--- START ---

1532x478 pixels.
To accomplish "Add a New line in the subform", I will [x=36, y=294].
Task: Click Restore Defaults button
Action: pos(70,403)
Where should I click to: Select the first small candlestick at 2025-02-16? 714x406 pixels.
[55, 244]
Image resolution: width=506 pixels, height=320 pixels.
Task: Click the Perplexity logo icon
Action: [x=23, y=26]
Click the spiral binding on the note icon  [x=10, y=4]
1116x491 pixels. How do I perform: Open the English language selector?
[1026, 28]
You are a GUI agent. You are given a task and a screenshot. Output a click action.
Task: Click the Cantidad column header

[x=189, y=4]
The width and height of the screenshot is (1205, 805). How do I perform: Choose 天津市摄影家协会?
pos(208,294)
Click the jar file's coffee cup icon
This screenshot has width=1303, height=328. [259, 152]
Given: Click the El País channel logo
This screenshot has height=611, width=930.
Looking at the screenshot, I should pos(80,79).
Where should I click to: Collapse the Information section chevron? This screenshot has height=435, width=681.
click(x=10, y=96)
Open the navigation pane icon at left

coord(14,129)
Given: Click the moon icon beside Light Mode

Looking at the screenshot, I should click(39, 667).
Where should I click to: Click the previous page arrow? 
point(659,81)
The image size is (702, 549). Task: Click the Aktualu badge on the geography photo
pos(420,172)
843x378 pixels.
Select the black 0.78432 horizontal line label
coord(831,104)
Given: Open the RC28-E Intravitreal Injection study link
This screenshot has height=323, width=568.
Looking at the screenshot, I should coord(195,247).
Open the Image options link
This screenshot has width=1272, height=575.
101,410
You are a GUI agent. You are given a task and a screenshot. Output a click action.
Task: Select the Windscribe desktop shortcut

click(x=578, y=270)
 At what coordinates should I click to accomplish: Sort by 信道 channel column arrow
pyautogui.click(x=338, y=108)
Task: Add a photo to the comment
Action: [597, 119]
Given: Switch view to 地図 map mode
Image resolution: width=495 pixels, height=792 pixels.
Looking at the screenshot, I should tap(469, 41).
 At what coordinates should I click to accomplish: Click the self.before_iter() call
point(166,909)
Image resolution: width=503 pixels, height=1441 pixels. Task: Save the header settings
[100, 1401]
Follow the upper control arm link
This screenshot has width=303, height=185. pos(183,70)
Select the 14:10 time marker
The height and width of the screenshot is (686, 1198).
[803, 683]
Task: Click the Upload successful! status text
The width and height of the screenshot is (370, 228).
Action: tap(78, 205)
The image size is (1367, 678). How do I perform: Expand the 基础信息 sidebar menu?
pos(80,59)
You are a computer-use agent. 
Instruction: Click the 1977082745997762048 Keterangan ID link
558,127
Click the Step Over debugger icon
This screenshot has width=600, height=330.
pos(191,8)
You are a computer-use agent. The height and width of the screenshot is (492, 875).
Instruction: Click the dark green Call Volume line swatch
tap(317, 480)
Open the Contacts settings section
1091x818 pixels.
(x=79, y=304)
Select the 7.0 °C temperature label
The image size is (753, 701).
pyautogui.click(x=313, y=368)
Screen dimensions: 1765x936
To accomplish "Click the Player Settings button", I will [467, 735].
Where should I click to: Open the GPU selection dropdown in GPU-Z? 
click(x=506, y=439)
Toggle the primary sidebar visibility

--- END ---

▸ **Exercise**:
Wherever a line of the data holds "computer", copy that line.

▸ **Solution to the problem**:
You are a computer-use agent. 
You are a computer-use agent. The height and width of the screenshot is (492, 875).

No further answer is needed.